What you should do | Quote every line below exactly as it reads.

The input |
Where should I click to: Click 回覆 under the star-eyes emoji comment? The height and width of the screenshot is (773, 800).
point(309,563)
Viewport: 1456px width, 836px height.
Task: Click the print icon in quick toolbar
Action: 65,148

Answer to this problem |
Where should I click to: Click 回覆 under the star-eyes emoji comment? The height and width of the screenshot is (773, 800).
point(309,563)
Viewport: 1456px width, 836px height.
Task: Click the print icon in quick toolbar
Action: 65,148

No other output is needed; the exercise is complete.